Two officials said the commander of U.S. Central Command had recommended the cyber response during a February 23 video conference with the chairman of the Joint Chiefs of Staff and the defense secretary. The recommendation followed a separate February 21 CENTCOM assessment that concluded kinetic airstrikes risked broader escalation, the officials said.
Two officials familiar with the matter said the State Department had sent a classified cable to U.S. embassies in Baghdad, Amman, and Doha on February 26 instructing diplomats to prepare for possible retaliatory strikes and to coordinate messaging with host governments. The cable, signed by a senior State Department official, warned that Iran could respond with cyber attacks against U.S. financial institutions or critical infrastructure, the officials said.

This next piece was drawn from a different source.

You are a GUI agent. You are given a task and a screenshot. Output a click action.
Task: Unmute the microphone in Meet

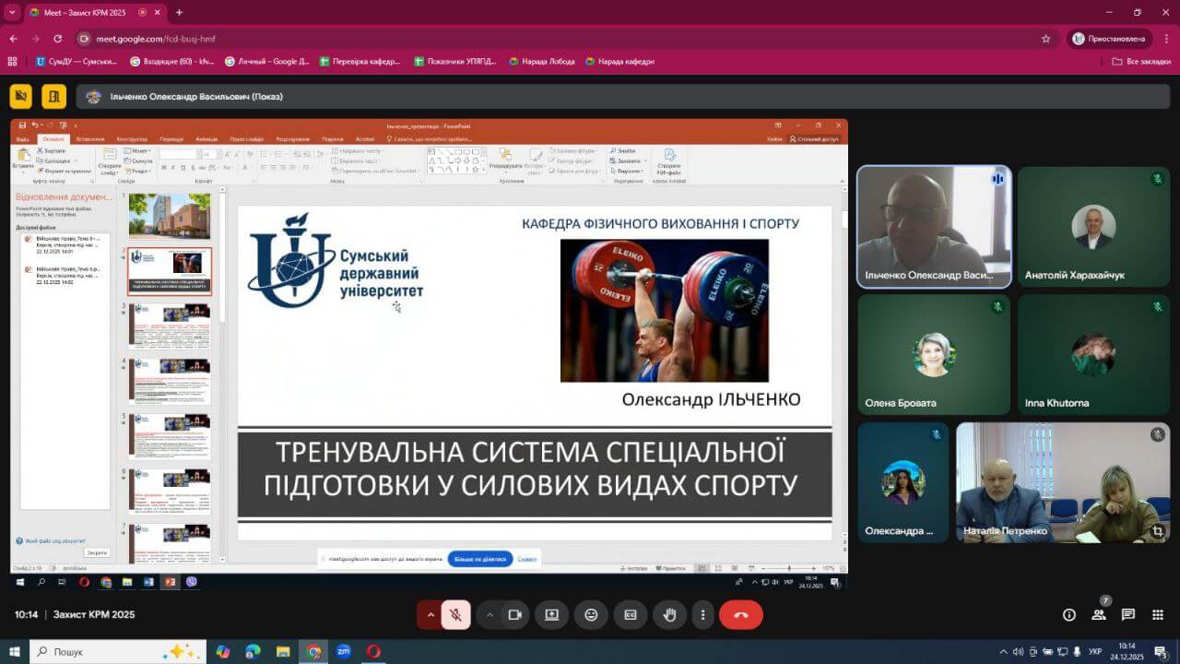click(455, 615)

The State Department cable instructed embassy public affairs officers to emphasize that the U.S. response would be proportionate and aimed at disrupting attacks on U.S. personnel, not at regime change in Tehran, the officials said. Diplomats were told to coordinate with British, French, and German counterparts in capitals across the Middle East and Europe.
A former Senate Intelligence Committee staffer said the operation carried risks of unintended escalation, particularly if the strikes disrupted civilian internet service or hit targets shared by other militant groups. The staffer said the committee had asked the administration for a post-strike damage assessment within 72 hours of execution.
What to watch in the next 48 to 72 hours: whether the president issues final execution authorization, whether U.S. bases in the region raise their force protection condition, and whether Iran or its proxies issue public statements warning of reprisal. Officials said the operation could be delayed if diplomatic channels produce a credible commitment from Tehran to rein in the proxy groups.